Take the part of the material that opens with the line containing "You are a computer-use" and closes with the line containing "pos(1068,702)", switch "eye icon" to "visibility toggle", and return those lines with nothing else changed and the pictures left out.

→ Given entries
---

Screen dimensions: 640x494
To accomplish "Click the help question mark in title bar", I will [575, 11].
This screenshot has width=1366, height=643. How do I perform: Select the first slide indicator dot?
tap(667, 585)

---

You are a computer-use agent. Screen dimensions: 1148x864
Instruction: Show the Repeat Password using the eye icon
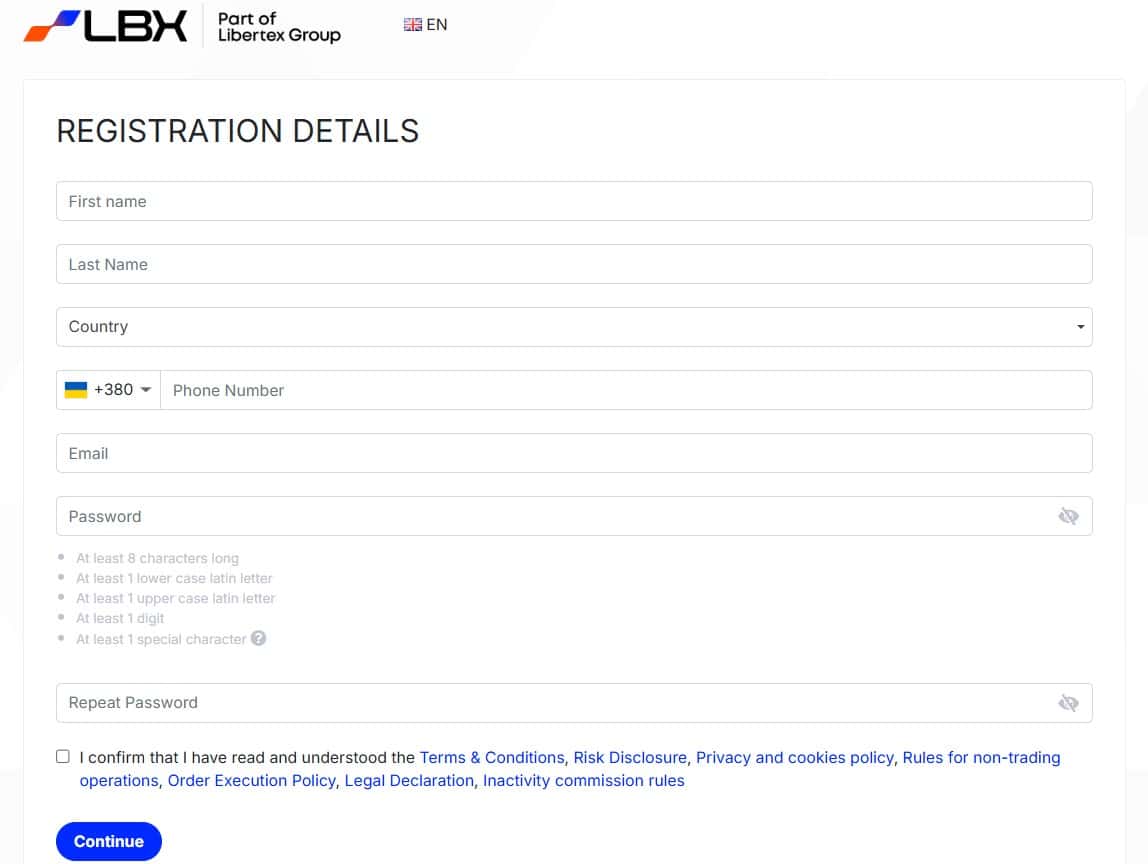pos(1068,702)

---

→ Result of this exercise
You are a computer-use agent. Screen dimensions: 1148x864
Instruction: Show the Repeat Password using the visibility toggle
pos(1068,702)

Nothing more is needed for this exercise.